Hermes internally only supports ASCII and UTF-16 strings, so supporting something like this for UTF-8 would be much more challenging.

In my case I have a few ASCII constants that I'd love to micro-optimize.

I also had a scenario where I parsed a huge (around 10 KB) JSON file and passed it around between native and JS - I found a way to use ArrayBuffer for this instead, but it made the API a bit more annoying on the JS side.

mrousavy avatar Jan 22 '25 09:01 mrousavy

In my case I have a few ASCII constants that I'd love to micro-optimize.

If they are constants they are likely small? Wouldn't it make more sense to add them to the VM once?

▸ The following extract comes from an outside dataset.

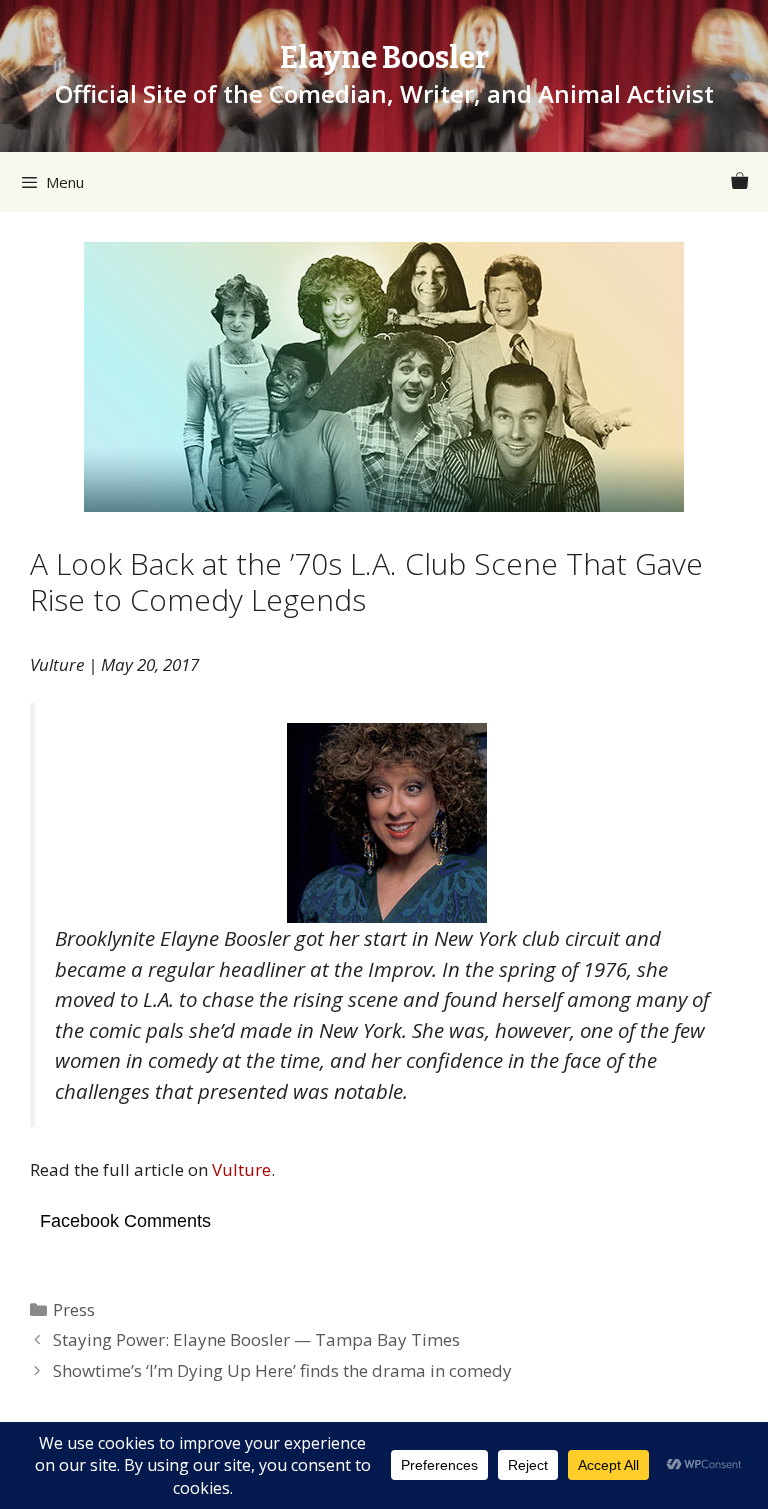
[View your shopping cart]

The heap allocation of the Buffer and the shared_ptr is likely more expensive than copying of a small string.

I also had a scenario where I parsed a huge (around 10 KB) JSON file and passed it around between native and JS - I found a way to use ArrayBuffer for this instead, but it made the API a bit more annoying on the JS side.

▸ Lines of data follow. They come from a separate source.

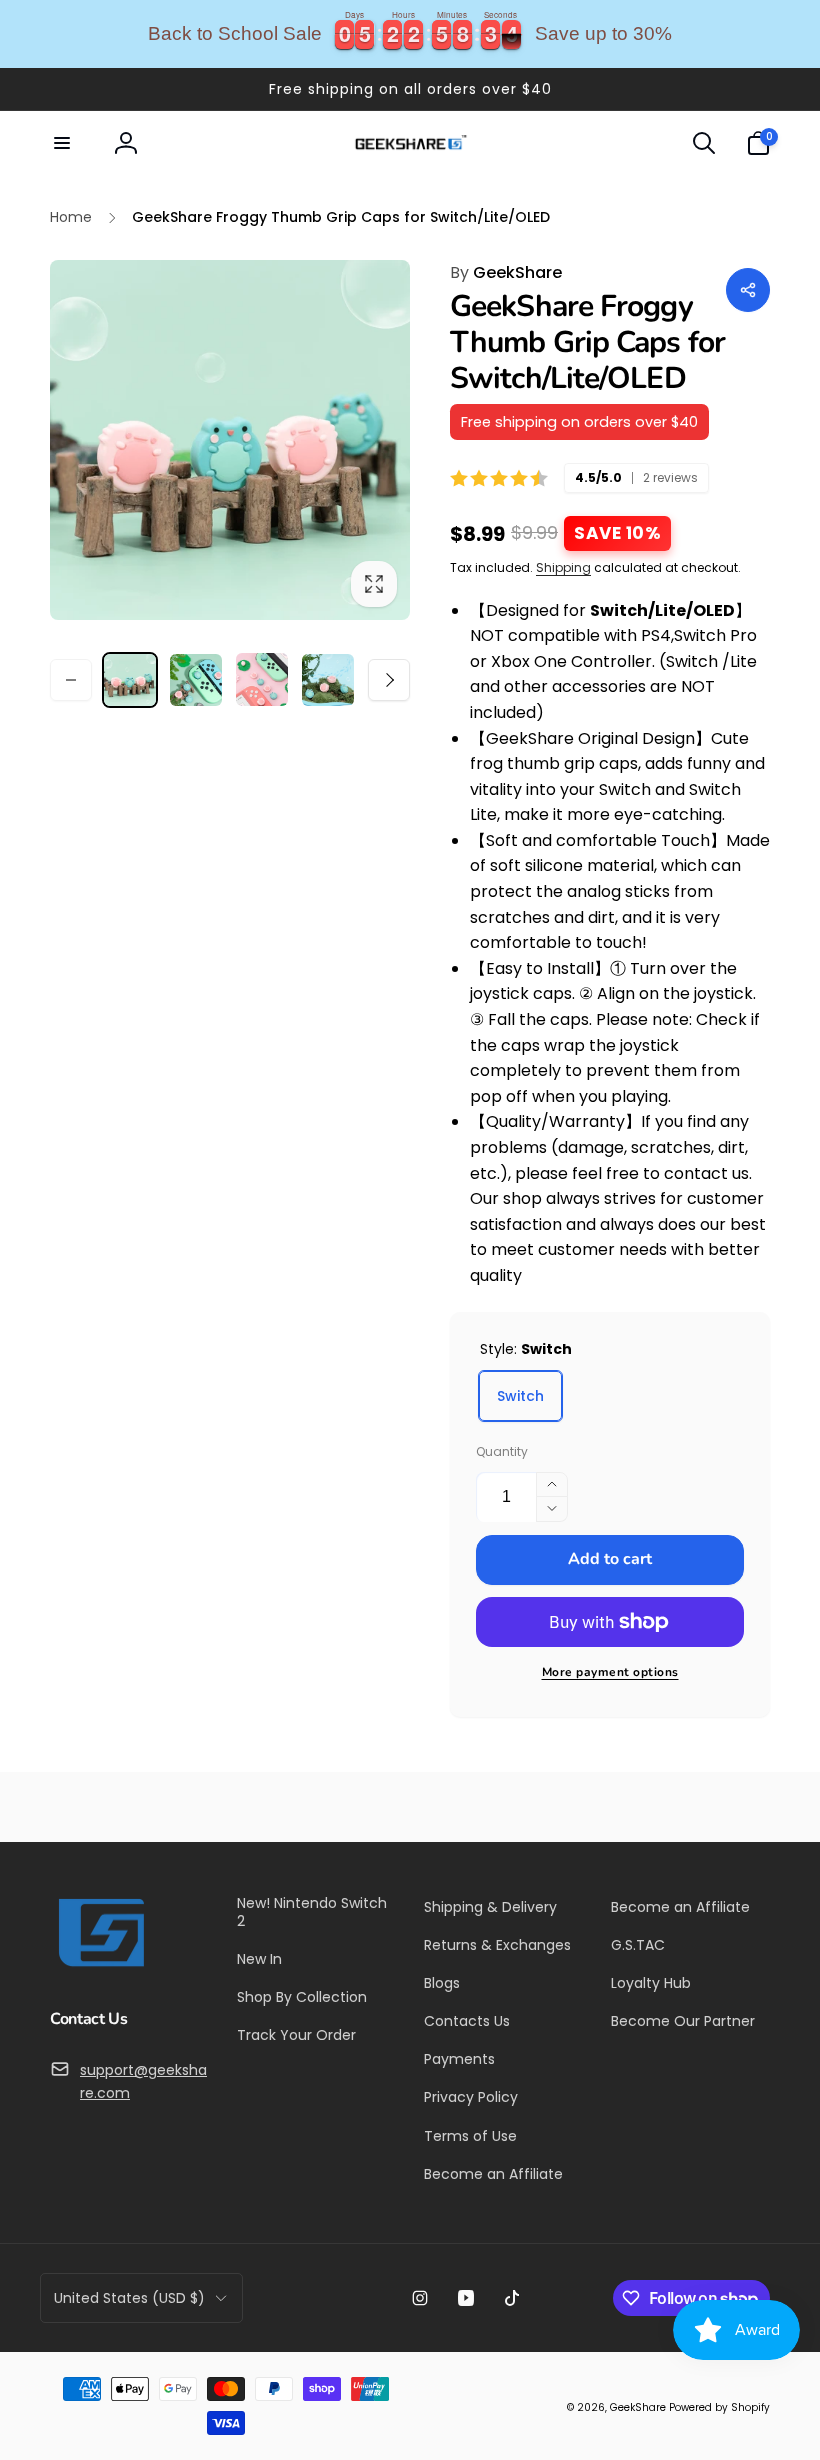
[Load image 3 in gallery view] (262, 679)
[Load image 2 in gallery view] (196, 680)
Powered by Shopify (719, 2407)
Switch (520, 1396)
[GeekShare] (100, 1965)
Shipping (563, 567)
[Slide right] (389, 680)
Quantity (502, 1451)
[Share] (748, 290)
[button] (62, 143)
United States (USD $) (129, 2298)
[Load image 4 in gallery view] (328, 680)
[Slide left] (71, 680)
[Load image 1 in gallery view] (130, 680)
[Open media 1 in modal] (230, 440)
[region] (410, 34)
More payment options (610, 1672)
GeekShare (506, 272)
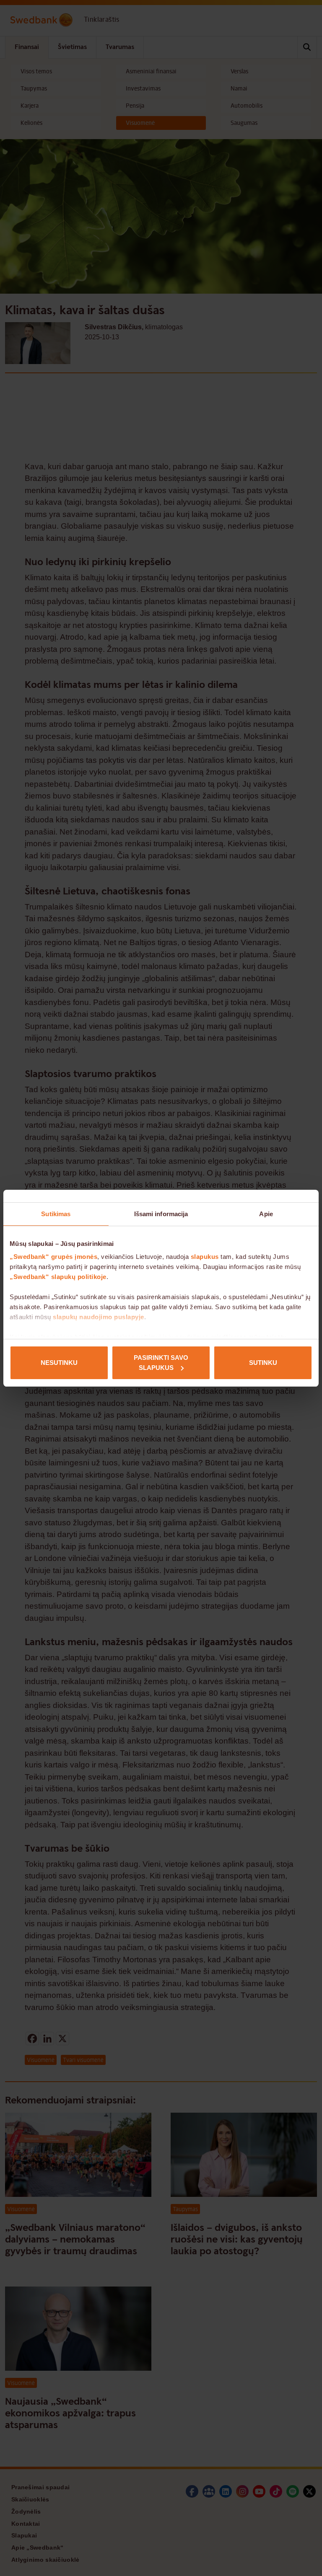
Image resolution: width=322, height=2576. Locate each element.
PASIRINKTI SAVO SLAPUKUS (161, 1362)
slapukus (205, 1256)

Hmm. I have two questions here. First, 10KB doesn't sound that large. Are you passing many of these to the VM with high frequency? Second, how certain are you that it is ASCII? Usually it is risky to assume that a file is ASCII.

tmikov avatar Jan 22 '25 20:01 tmikov

Hm yea good point the strings aren't as big.

I thought about the use-case of embedding translation strings, but maybe it's better to keep those separate assets anyways.

And no, the JSON is not ASCII - I'm guessing it's UTF8.

I think you're right tho this is probably not a very big performance gain anyways, might've been a nice to have feature with the added risk of the unsafe ownership

mrousavy avatar Jan 22 '25 23:01 mrousavy

Hey - so I've been playing around with the jsi::String::getStringData(…) API you guys have added and it's quite a powerful API: https://github.com/mrousavy/react-native-mmkv/pull/806

Avoiding a copy here gave me a 84% performance improvement, which was between 4%-46% overall, depending on the string's format (UTF8 vs UTF16) (incl. the function calls).

I was wondering; since my use-case is to simply store the string data to a file, and later read it back again - would it be possible to have the inverse as well?

// Copies the `data` into a new `jsi::String`, either UTF8 or UTF16 (`ascii`)
jsi::String::createFromData(bool ascii, const void* data, size_t length)

This would allow me to read string data as is, dump it into storage, and then convert it back to a string without caring about it's format (no UTF8 or UTF16 conversions) and leaving it up to the JS runtime to handle that.

The only case where I would consider this unsafe is if a string consists of both UTF8 (ascii=true) and UTF16 (ascii=false) parts, but I don't think that can ever be the case, can it? In other words; jsi::String::getStringData(..., Cb) being called multiple times with different values for bool ascii.

mrousavy avatar Feb 20 '25 12:02 mrousavy

I was wondering; since my use-case is to simply store the string data to a file, and later read it back again - would it be possible to have the inverse as well?

// Copies the data into a new jsi::String, either UTF8 or UTF16 (ascii) jsi::String::createFromData(bool ascii, const void* data, size_t length)

This would allow me to read string data as is, dump it into storage, and then convert it back to a string without caring about it's format (no UTF8 or UTF16 conversions) and leaving it up to the JS runtime to handle that.

How is this different from using the existing APIs:

static String createFromAscii(Runtime& runtime, const char* str, size_t length);
static String createFromUtf16(Runtime& runtime, const char16_t* utf16, size_t length);

tmikov avatar Feb 22 '25 20:02 tmikov

Ah my bad - I was on react-native 0.78, which does have getStringData(...), but does not have createFromUtf16(...) yet.

It is on react-native main though, so I'll just wait for react-native 0.79 then.

mrousavy avatar Feb 24 '25 21:02 mrousavy